» Problem description: Below are entries. Reproduce exactly the lines between the line holding "For every named target in this 942×2576" and the line holding "リクエストはこちらから (769, 2037)", inclusive, and only those.
##### Input material #####
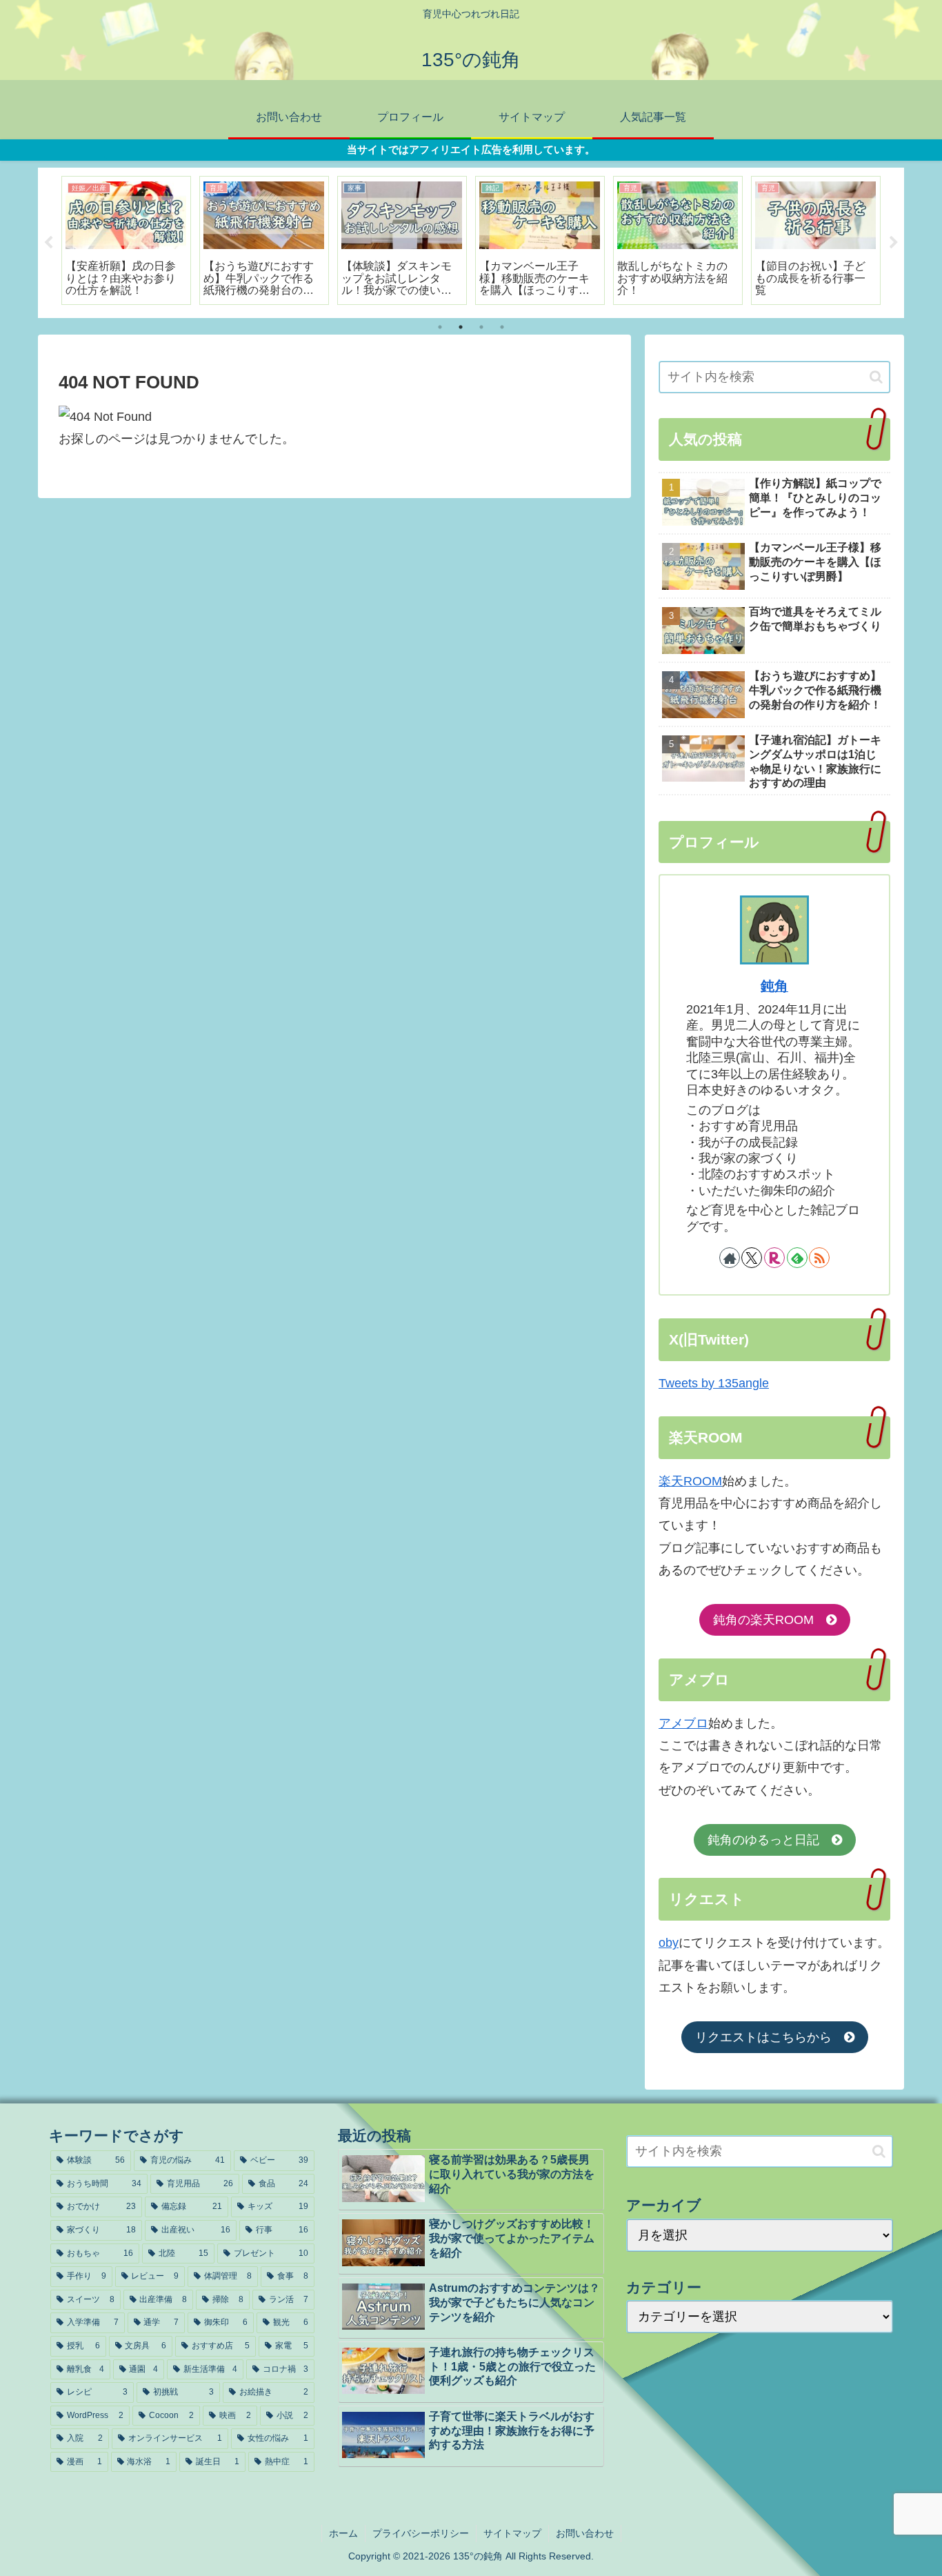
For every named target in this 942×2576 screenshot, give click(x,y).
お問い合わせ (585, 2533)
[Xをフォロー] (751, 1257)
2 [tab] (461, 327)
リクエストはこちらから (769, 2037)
#####
##### Input material #####
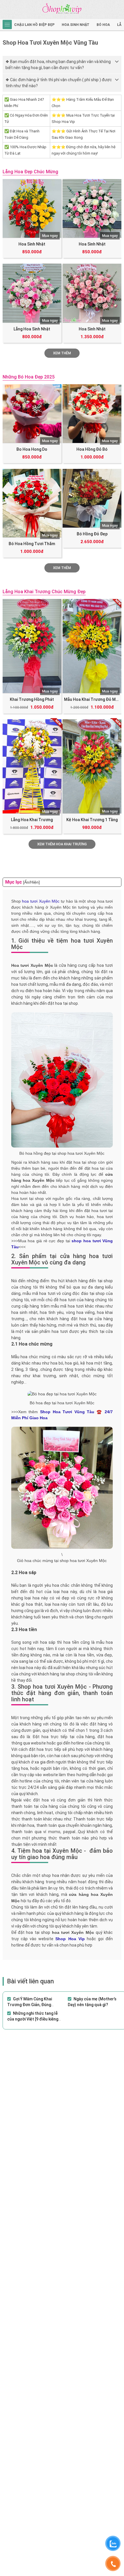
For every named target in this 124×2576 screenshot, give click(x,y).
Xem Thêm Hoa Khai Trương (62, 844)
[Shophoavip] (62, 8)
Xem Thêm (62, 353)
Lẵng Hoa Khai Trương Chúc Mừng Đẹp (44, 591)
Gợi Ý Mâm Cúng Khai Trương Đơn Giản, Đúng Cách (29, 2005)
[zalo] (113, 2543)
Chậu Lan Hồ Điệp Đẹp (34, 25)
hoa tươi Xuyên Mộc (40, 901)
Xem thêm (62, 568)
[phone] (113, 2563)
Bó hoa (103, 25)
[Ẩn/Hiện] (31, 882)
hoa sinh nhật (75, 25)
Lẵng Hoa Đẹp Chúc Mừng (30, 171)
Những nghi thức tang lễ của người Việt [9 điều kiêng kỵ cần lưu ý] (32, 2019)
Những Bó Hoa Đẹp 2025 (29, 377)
#####
##### Input material #####
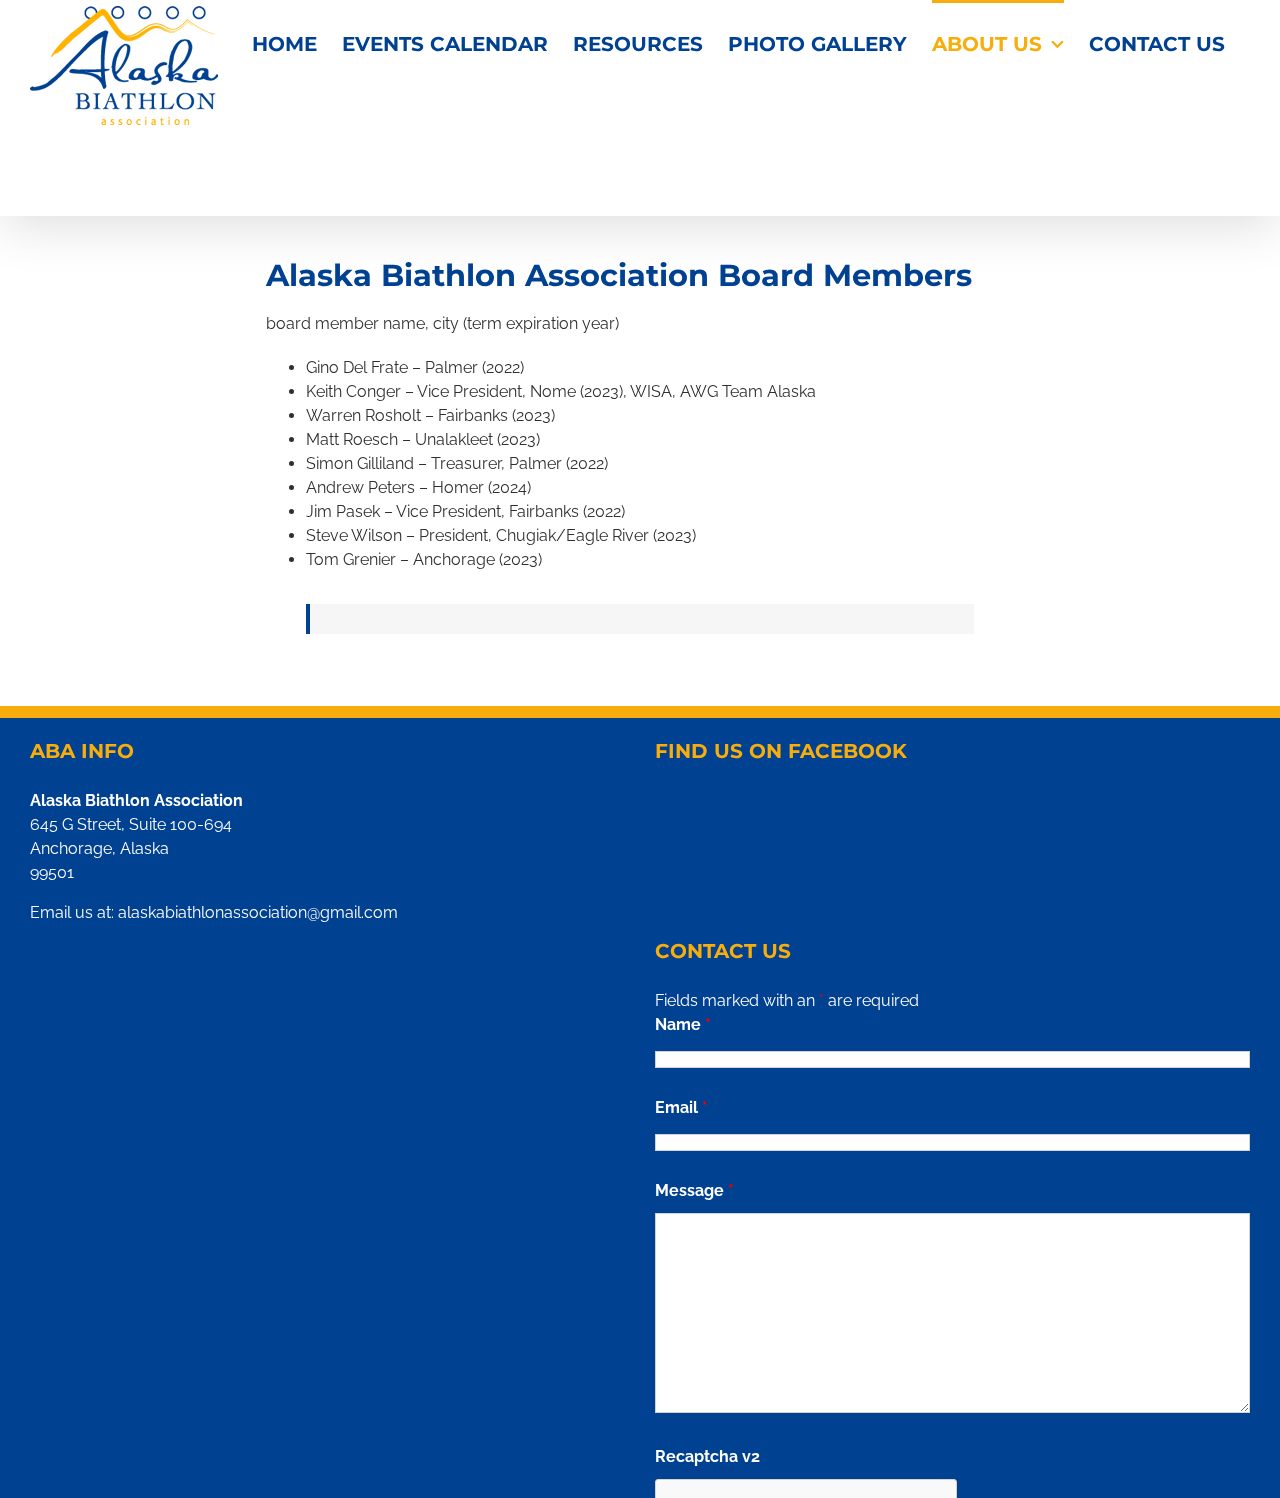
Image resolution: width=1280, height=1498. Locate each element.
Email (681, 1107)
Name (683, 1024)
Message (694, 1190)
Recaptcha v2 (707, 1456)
#####
» Answer to the problem:
For every named target in this 942×2576 screenshot, give click(x,y).
お問い合わせ (585, 2533)
[Xをフォロー] (751, 1257)
2 [tab] (461, 327)
リクエストはこちらから (769, 2037)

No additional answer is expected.